As such, driver safety programs and driving background checks will become increasingly important when screening caregivers in the years to come, Beasley said.

“I absolutely think that is a key feature of having a robust fleet safety,” Beasley said. “I also think you’re going to see an increase in use of other technologies, like Uber and Lyft, to defray that exposure.”

To Beasley’s point, many home care agencies have already started teaming up with ride-hailing companies. The list includes El Segundo, California-based 24Hr HomeCare, which coordinates hundreds of rides for its employees on a yearly basis, though not necessarily for insurance liability purposes.

Workman’s comp

Workman’s compensation, which protects employers and benefits employees for claims arising out of the work environment, is also different for at-home care companies compared to senior living providers.

“[For caregivers], there’s really no oversight or ability to control the environment,” Atkinson said. “So from a workman’s compensation standpoint, you’re taking these work environments as you get them.”

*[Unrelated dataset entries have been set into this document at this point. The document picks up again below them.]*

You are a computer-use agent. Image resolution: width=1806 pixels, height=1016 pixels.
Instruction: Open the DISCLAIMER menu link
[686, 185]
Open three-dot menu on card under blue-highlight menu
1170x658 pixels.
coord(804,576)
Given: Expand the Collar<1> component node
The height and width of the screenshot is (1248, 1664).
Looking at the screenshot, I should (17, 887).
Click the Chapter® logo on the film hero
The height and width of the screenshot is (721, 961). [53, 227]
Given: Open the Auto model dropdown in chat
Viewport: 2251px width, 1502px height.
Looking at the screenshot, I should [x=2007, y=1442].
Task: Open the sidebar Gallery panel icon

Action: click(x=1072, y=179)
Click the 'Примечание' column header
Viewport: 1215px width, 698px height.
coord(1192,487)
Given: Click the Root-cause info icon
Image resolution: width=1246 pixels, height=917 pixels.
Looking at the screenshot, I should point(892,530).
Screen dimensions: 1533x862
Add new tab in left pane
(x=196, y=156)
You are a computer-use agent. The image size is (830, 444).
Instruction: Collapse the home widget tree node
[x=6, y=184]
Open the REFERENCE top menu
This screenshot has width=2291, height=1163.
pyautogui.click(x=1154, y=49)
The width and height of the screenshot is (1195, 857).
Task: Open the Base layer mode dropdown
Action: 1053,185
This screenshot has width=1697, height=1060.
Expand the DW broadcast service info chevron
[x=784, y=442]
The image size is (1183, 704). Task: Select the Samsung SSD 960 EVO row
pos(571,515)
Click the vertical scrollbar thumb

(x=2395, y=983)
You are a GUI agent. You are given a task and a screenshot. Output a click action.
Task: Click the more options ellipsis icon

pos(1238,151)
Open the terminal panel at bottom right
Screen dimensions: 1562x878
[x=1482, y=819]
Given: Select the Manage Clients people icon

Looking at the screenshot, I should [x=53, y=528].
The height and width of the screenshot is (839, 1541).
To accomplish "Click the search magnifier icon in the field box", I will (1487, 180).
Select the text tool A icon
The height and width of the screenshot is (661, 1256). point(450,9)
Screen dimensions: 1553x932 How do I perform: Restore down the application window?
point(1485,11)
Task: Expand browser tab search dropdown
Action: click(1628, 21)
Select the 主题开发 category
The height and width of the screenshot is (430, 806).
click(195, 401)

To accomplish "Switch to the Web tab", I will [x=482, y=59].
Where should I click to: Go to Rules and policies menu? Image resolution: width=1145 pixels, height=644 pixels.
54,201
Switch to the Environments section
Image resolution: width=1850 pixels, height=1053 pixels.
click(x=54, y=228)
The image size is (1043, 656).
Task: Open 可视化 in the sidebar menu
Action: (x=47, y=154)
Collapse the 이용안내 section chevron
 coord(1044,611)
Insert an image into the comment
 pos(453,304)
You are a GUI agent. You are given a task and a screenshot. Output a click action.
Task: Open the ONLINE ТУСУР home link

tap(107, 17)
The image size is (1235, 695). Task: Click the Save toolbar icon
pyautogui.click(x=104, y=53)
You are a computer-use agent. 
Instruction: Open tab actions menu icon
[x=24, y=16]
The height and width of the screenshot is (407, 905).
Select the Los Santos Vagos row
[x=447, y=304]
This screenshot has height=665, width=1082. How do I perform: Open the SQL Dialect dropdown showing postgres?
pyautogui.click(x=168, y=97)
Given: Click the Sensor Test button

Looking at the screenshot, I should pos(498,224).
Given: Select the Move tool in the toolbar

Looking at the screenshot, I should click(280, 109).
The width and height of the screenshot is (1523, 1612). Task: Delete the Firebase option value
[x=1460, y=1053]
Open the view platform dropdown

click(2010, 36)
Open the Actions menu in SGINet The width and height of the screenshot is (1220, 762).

In some cases, that puts caregivers at a greater risk, for example, presenting trip hazards or leaving them without devices to properly lift and move residents. Additionally, lack of supervision makes it difficult to ensure safe practices or discern whether injuries occurred at work.

However, providers can manage risk by developing quality care programs akin to those used in in-patient health care organizations.

“It’s not rocket science,” Atkinson said. “It’s really attention to detail and blocking and tackling on a day-to-day basis to make sure that as an operator, you’re attracting and retaining as qualified talent as you can and trying to train and educate people the best you can to minimize risk.”

General liability

The same principles apply in minimizing general liability claims, which can arise when clients are injured while under a caregiver’s watch.

“We instruct our clients to help patients assess the hazards within their own environment and make sure they’re aware of them,” Atkinson said. By optimizing homes for aging in place, providers can then minimize incidents such as falls, which are projected to kill thousands of older adults and cost nearly $60 billion by the year 2020.

Launched in 2015, the Louisville, Colorado-based Living in Place Institute works with the Universal Design Living Laboratory to help home health providers identify and address potential obstacles in their clients’ homes. Kendal at Home is among several providers that have turned to the living lab for home-safety expertise.

In the senior living industry, liability claims and settlements are on the rise, with the of bulk claims coming from facilities dealing with higher acuity levels of care such as assisted living and memory care. Often times, senior in these facilities enter at an older age and are less healthy.

As such, general liability premiums are on the rise in senior living, but that’s not necessarily the case in home health care.

For one, at-home caregivers aren’t responsible for clients 24 hours per day. Additionally, clients are often more autonomous and have higher levels of functional ability. For these reasons and others, the rise in general liability claims is less pronounced for at-home care companies.

“I would say that overall, if the home health organization has not seen a whole bunch of losses in claims, they should not expect to get premium increases [in this area] just because of [the market’s] transitional state,” Beasley said.